Would you have more kids if it meant never paying taxes again? The New York Times' Jessica Grose looks at Hungary's plan to exempt some mothers from income tax:

In December, the political director for Prime Minister Viktor Orbán tweeted, "women who become mothers before turning 30 will be exempt from paying personal income tax!" That's on top of a raft of other initiatives meant to boost the number of Hungarian babies, including allowing mothers of four or more children to be permanently exempt from paying taxes, a mortgage repayment plan for families with two or more children, a subsidy program for larger families buying seven-passenger cars and allowing grandparents to be eligible for payment for caring for their grandchildren.

As the Hungarian diplomat Andras Doncsev explained in a November talk at Texas A&M University's Bush School of Government and Public Service as part of a conference on what it called "the global birth strike," the Hungarian government is spending over 5 percent of its gross domestic product on family support; it is spending three times the amount on family as it is on its military, he said.

Will it work? The history of pro-natalist policies like these in other countries doesn't bode well for that happening. Jennifer D. Sciubba, author of 8 Billion and Counting: How Sex, Death, and Migration Shape Our World, points out that Hungary's fertility rate has risen from 1.2 to 1.5, but this is still nowhere near replacement level fertility (which is 2.1). Hungary only "managed to raise its super low fertility to just regular ole low fertility."

More from Grose:

When Sciubba and I spoke, she said it almost seems that when a country falls below replacement level, no matter how many family-friendly policies are enacted, it can't get back up again. "I think we need to learn a lot more about that, but that's fascinating," she said. The reason is probably a complicated mix of social and cultural forces that are unique to individual countries. But at its core, it seems to me that no amount of additional financial support would make a person want to be a parent without an intrinsic desire for children that goes beyond any realistic level of compensation. Some people just don't want to be parents when they're allowed to make that choice, and that isn't something that should be or can be changed.


QUICK HITS

• A bipartisan group of senators has reintroduced legislation to repeal the 1991 and 2002 Authorizations for Use of Military Force (AUMFs) that gave a green light to the Gulf War and the Iraq war. "Congress has failed to repeal these AUMFs to prevent potential misuse by future presidents," notes an email statement from Sen. Rand Paul's office. You can find the full bill here.

• Josh Barro looks at "Biden's effective and Clintonesque sowing of fear, uncertainty and doubt about Republicans' stewardship of popular benefit programs."

• Texas is challenging a Biden administration rule requiring pharmacies to dispense abortion drugs to anyone with a valid prescription.

• At least nine states are trying to restrict or criminalize drag shows.

• A former employee of the St. Louis Children's Hospital's Transgender Center writes about the shaky standards for treatment she witnessed there.

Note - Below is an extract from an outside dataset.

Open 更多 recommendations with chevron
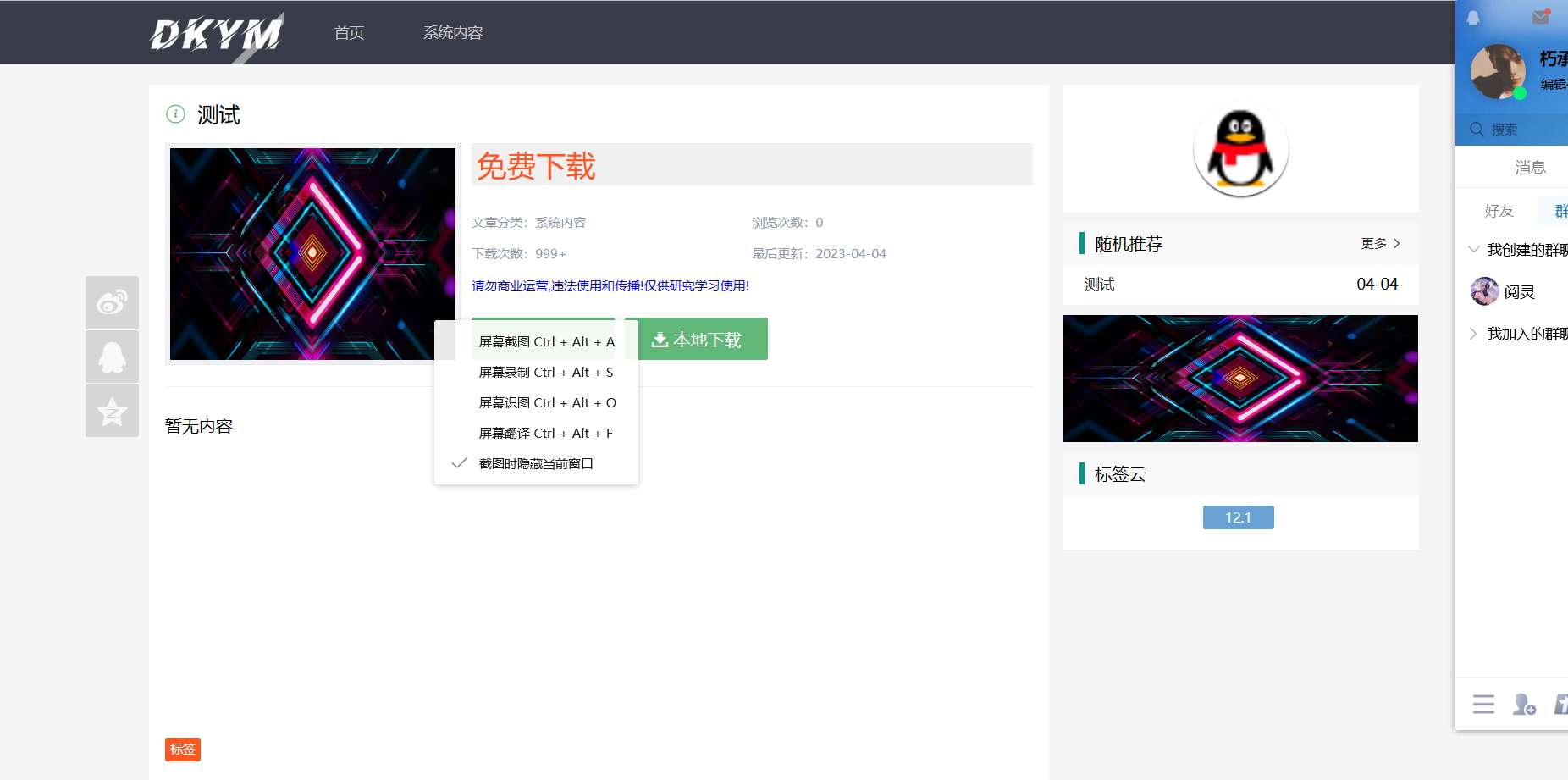Image resolution: width=1568 pixels, height=780 pixels. pos(1379,243)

• The Biden administration's new Title IX rule becomes public in May, "though it's unclear when it would take effect," notes USA Today. Biden's changes would add gender identity discrimination to the law's purview, expand the definition of sexual harassment (requiring schools to investigate anything that meets this lower bar), and require schools to use the "preponderance of evidence" standard instead of the more stringent "clear and convincing evidence" standard in sexual assault cases.

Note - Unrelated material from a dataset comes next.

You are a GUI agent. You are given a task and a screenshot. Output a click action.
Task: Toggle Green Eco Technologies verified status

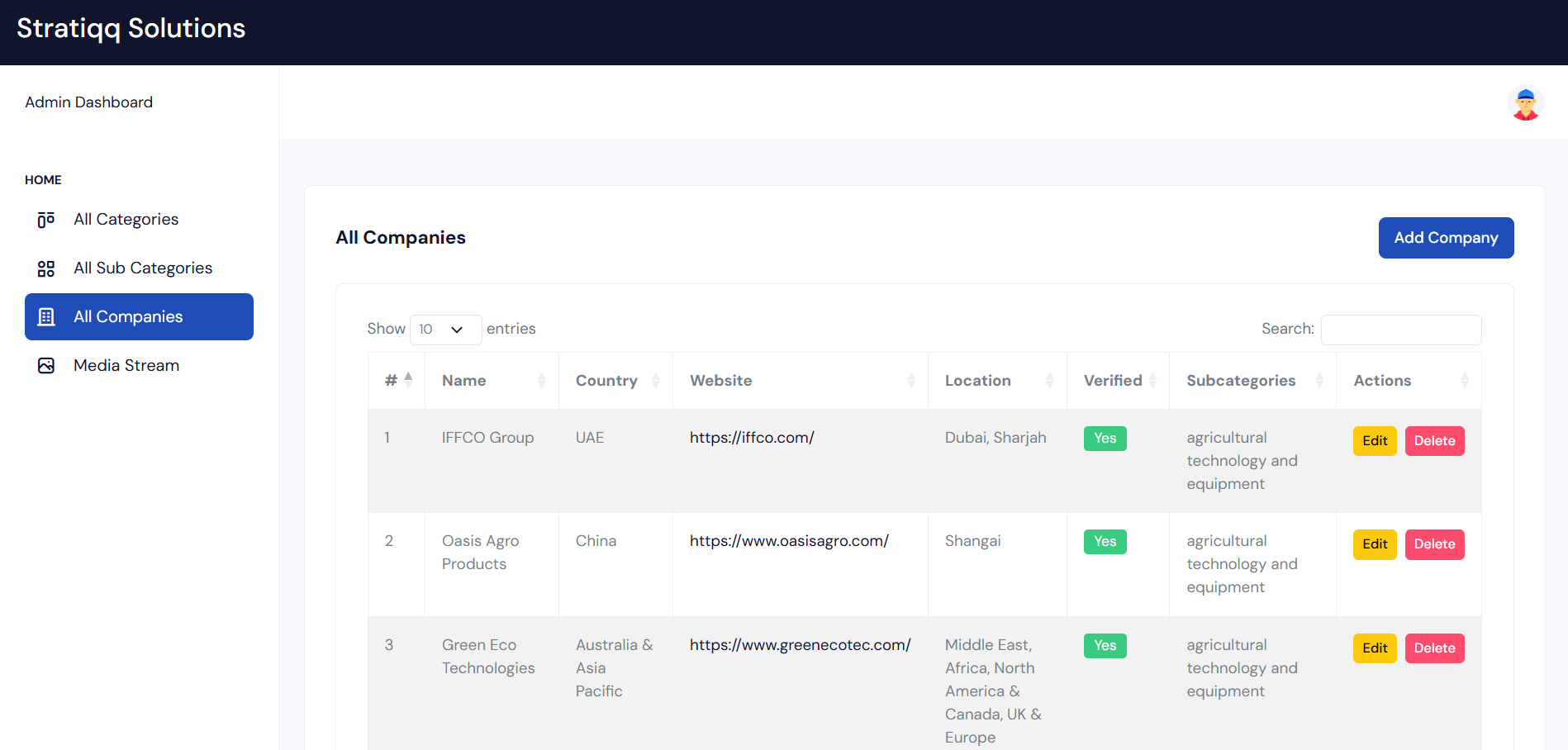1105,646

• An anonymous State Department official says that the Chinese balloon the Pentagon shot down last weekend had "multiple antennas" to collect intelligence and that these were "inconsistent" with weather balloons. Since the balloon was shot down, a number of officials have made anonymous statements about it being a spy balloon. But no official statement on the balloon has been released since it was shot down.

• San Francisco Supervisor Hillary Ronen is urging state legislators to decriminalize prostitution.

• The idea that Americans have only been gaining weight since the 1980s is wrong, suggests Matthew Yglesias.

• A few things that most people get wrong about the brain.